======== TEXT BLOCK ========

# What troll to take



## Pedro_Kantor (Oct 8, 2008)

I need help which troll is best to take out of River, Stone or normal. im stuck help please:biggrin:


----------



## ArmoredGhost (Aug 18, 2008)

If you have the points the stone troll is always a fan favorite with scaly skin and magic resistance.


----------



## Spot The Grot (Jul 15, 2008)

Stone troll if you have to pick. Ive always found the normal troll though to be better. Hes cheaper which means more boyz!!


----------



## Lord Sven Kittyclaw (Mar 23, 2009)

Normally Just run the regular trolls, as spot said more boyz, but If your set on trolls, my money is on stone, a scaly save and magic res to keep them safe from flaming magic.


----------



## Tha Tall One (Aug 16, 2008)

It rather depends actually.

======== DATA SHOWN ========

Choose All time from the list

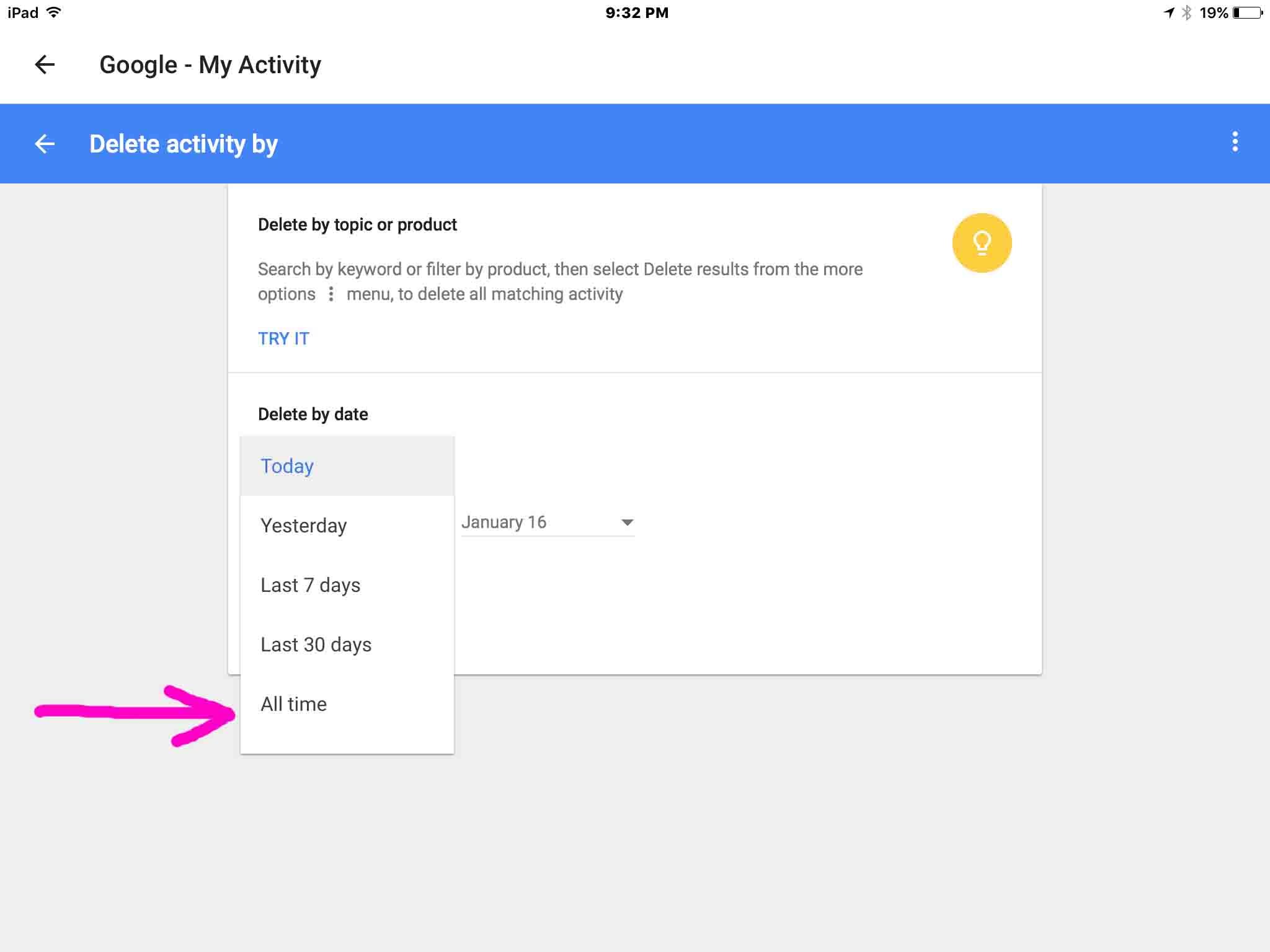click(x=293, y=704)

========

WHAT TO DO
A. In the troll thread, what reason does Spot The Grot give for preferring the normal troll?
B. Write the next part of the troll thread, going on from its last sentence.

THE REPLIES
A. The normal troll is cheaper, which means more boyz.

B.
Stone trolls are a complete waste when fighting dwarfs, as great weapons and their shooting renders their scaly skin useless, and magic resistance is not needed. My river trolls did well against miners. (though it were 2 Giants that finished them).
In short, use river trolls in against any combat heavy army (high strength) like dwarfs or chaos. And stone trolls in any other situation.


----------



## Pedro_Kantor (Oct 8, 2008)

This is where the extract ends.